Dr. Rebecca Morris of the University of Warwick and Dr. Thomas Perry of the University of Birmingham surveyed 346 Free School and non-Free School parents of Year 7 children, then conducted 20 follow-up interviews with Free School parents. The data was collected in 2013-2014, three years after the introduction of the English Free Schools policy that allowed the establishment of new autonomous schools, funded by the state but proposed, developed and run by external sponsors.
The researchers found that academic quality and school performance were the central focus for both Free School and non-Free School parents in choosing their child’s school. However, as the newly-opened Free Schools had no ‘hard’ performance data or inspection reports available at the time, the study highlighted how parents used
proxies – environment and ethos, curriculum, size and social mix – to assess potential academic quality and school suitability for their child.

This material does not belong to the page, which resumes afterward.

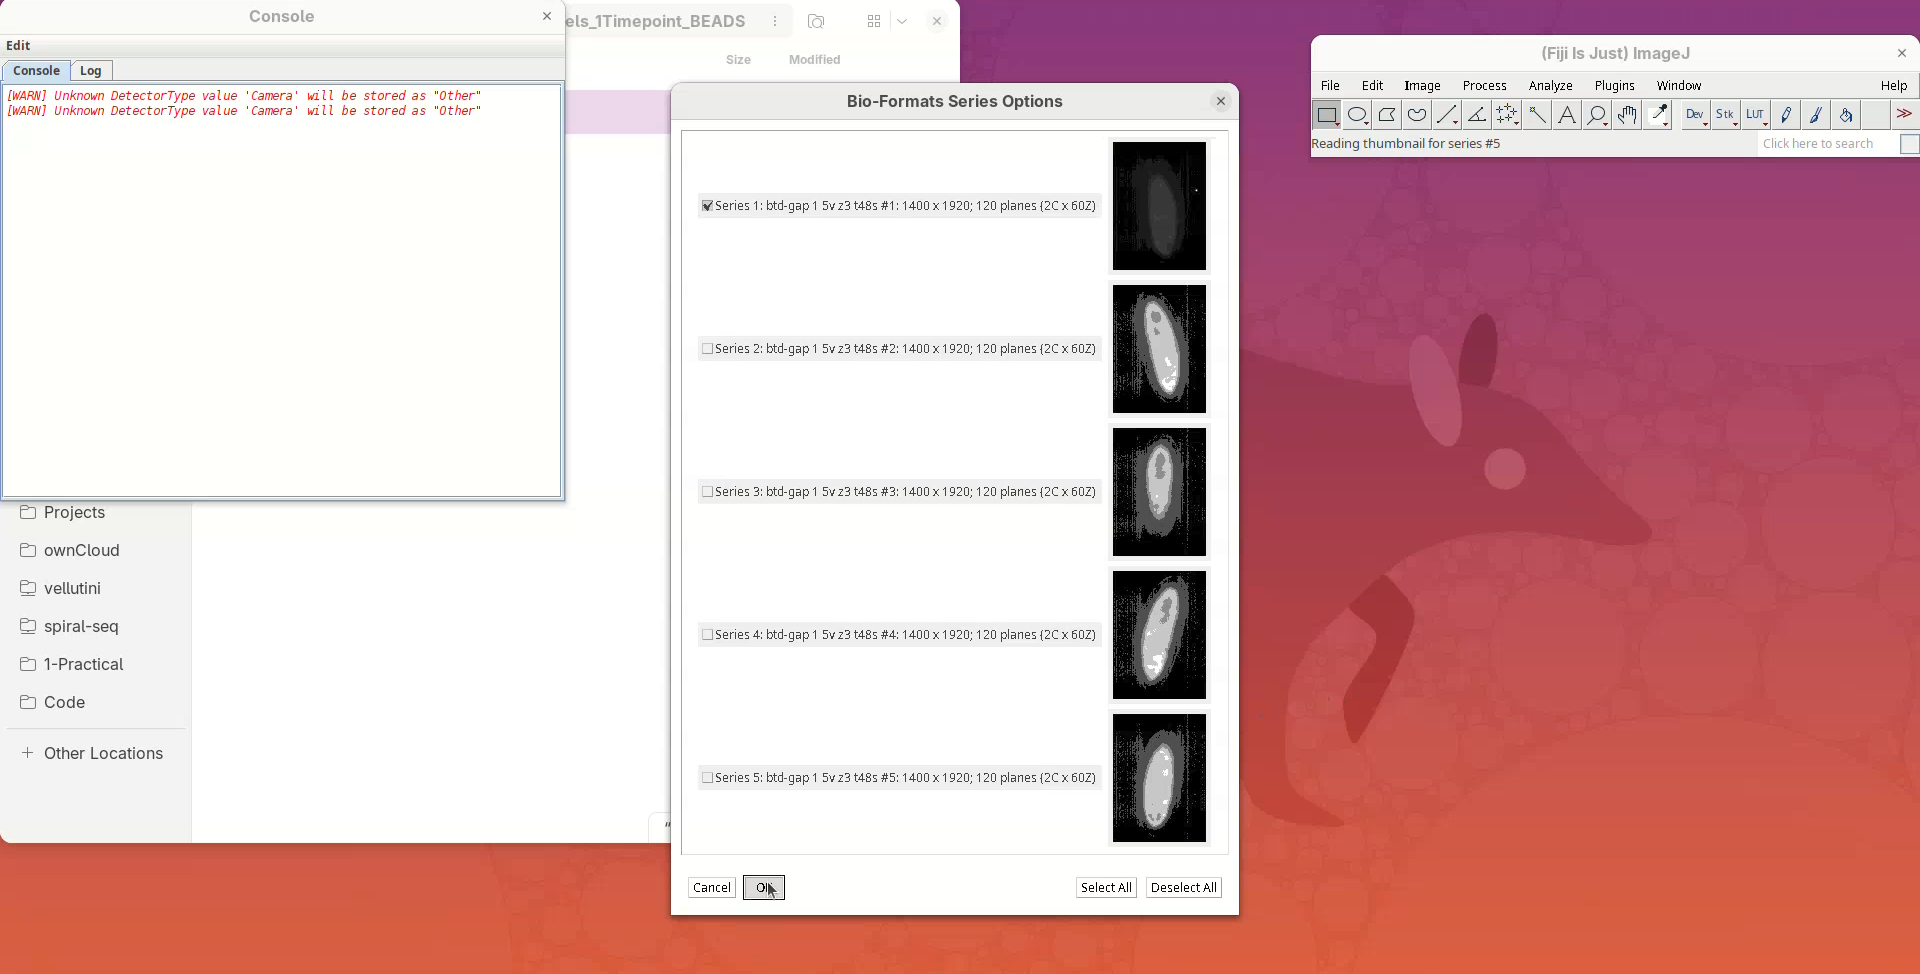Select the Rectangle selection tool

‘Not liking other schools’ was an ‘important’ or ‘very important’ motivator for 80.1% of Free School parents, compared with 60.4% of non-Free School parents. While negative perceptions of other local state schools led some parents to choose a Free School, others drew positive comparisons with private or grammar schools, models that they perceived to be successful and desirable.
The avoidance of certain areas or groups of children was also important to some Free School parents. A muddied distinction between school performance and student composition emerged, with parents, in some cases, understanding the two issues synonymously.
Almost two thirds (61.0%) of Free School parents said that a traditional approach to schooling – the promotion of traditional values, an academic curriculum, a smart school uniform and strict discipline – was ‘very important’ to them, compared with just over one third (34.3%) of non-Free School parents. School size was also ‘very important’ to 61.0% of Free School parents but just 24.3% of non-Free School parents.
“Since the introduction of the Free Schools programme there have been concerns that the new schools are more likely to attract more advantaged parents and have the potential to contribute to further social segregation between schools,” the authors said.
“The preferences of many parents for features which make Free Schools socially distinctive or for having an advantaged social intake lend support to these concerns. There is a danger that such impressions of social distinction contribute to a less inclusive school environment and lead to increased clustering of certain groups of children within different schools.”